Less hazardous: Acme Visible Records gets cleaned

For more than 10 years, a prime commercial/light industrial site in designated-growth-area Crozet has been empty. It turns out there's a reason for that: it's polluted.

Acme Visible Records, which specializes in making file cabinets and office accoutrements that are hallmarks of the pre-computer era, was once, along with next-door neighbor Morton Frozen Foods, one of the largest employers in Crozet.

In a 1978 full-page ad in the Daily Progress, Acme boasted of having more than 600 employees in Crozet– and of its environmental and pollution controls. The ad also mentioned that the plant had its own water supply and waste treatment plant "without cost to taxpayers."

By 1992, Acme was struggling under bankruptcy and moved part of its manufacturing elsewhere, while some manufacturing operations continued at the Crozet plant until 2001 under a new owner.

When the plant, located at 5327 Three Notched Road, was in operation, it routed industrial wastewater to a 1.6-acre lagoon on the southern end of the property. The EPA lists nine contaminants, including arsenic, benzene, and lead, that seeped into the soil and groundwater. The most troublesome is a solvent called trichloroethene, a.k.a. TCE.

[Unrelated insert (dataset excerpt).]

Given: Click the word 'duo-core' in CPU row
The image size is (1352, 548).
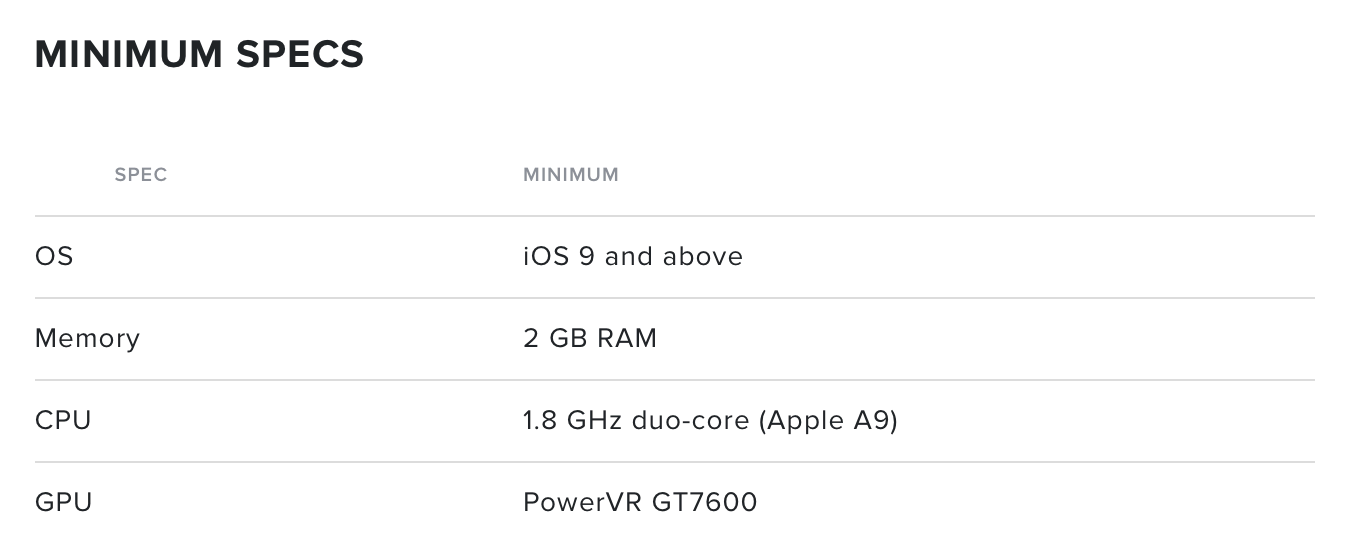Looking at the screenshot, I should [x=691, y=421].
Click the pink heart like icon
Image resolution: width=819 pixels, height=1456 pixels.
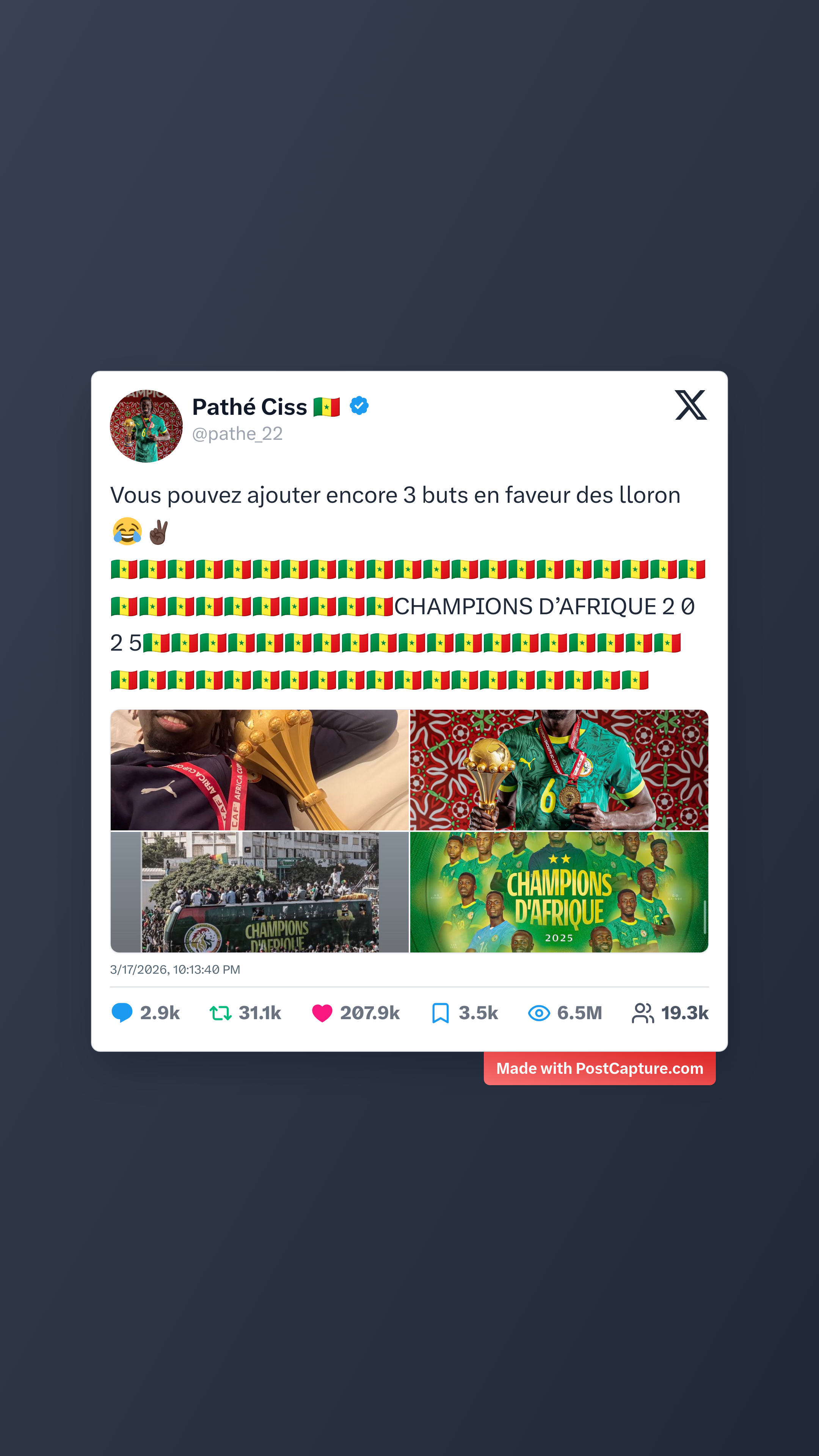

"It's a carcinogen," says Ryan Kelly, corrective action project manager with the Virginia Department of Environmental Quality. He notes that TCE– the featured toxin in the 1998 John Travolta drama, A Civil Action– is bad news in drinking water.

An old realtor's sign remains out front, but until the chemicals that seeped into the soil and groundwater are cleaned up, the 62-acre property won't be on the market.

"The remediation system is in place," says Kelly. "It's going to take time."

Site remediation began in early 2011 with three methods: soil vapor extraction, a groundwater bio-remediation system, and chemical oxidation, explains Kelly.

"We're trying to use natural organisms to remediate," he says.

The property owner was the Chicago-based Wilson Jones Company. That's the firm that's said to have invented the 3-ring binder and which acquired some Acme assets. However, a corporate switch left Acme in the hands of Beam Inc., the publicly held company that distills a well-known bourbon and other liquors. Beam has cooperated with authorities and paid for the cleanup, says Kelly.

In June, the second phase of the cleanup began as the manufacturing plant and office areas came under scrutiny for contamination.

"This step is an investigation into areas unlikely to have environmental impacts," says property spokesperson Sarah Huddle. "We haven't found any additional problems."

More good news for the contaminated site is that remediation is likely to wrap between 2014 and 2016, so the property can be returned to productive use– something that the community, Huddle notes, is keenly seeking.

"I think it's a shame that building hasn't been put to use," says a former Acme Visible Records employee, who spoke only on condition of anonymity.

Does she have any health concerns about working at a contaminated site?

"Absolutely not, and I worked there for 32 years," she replies.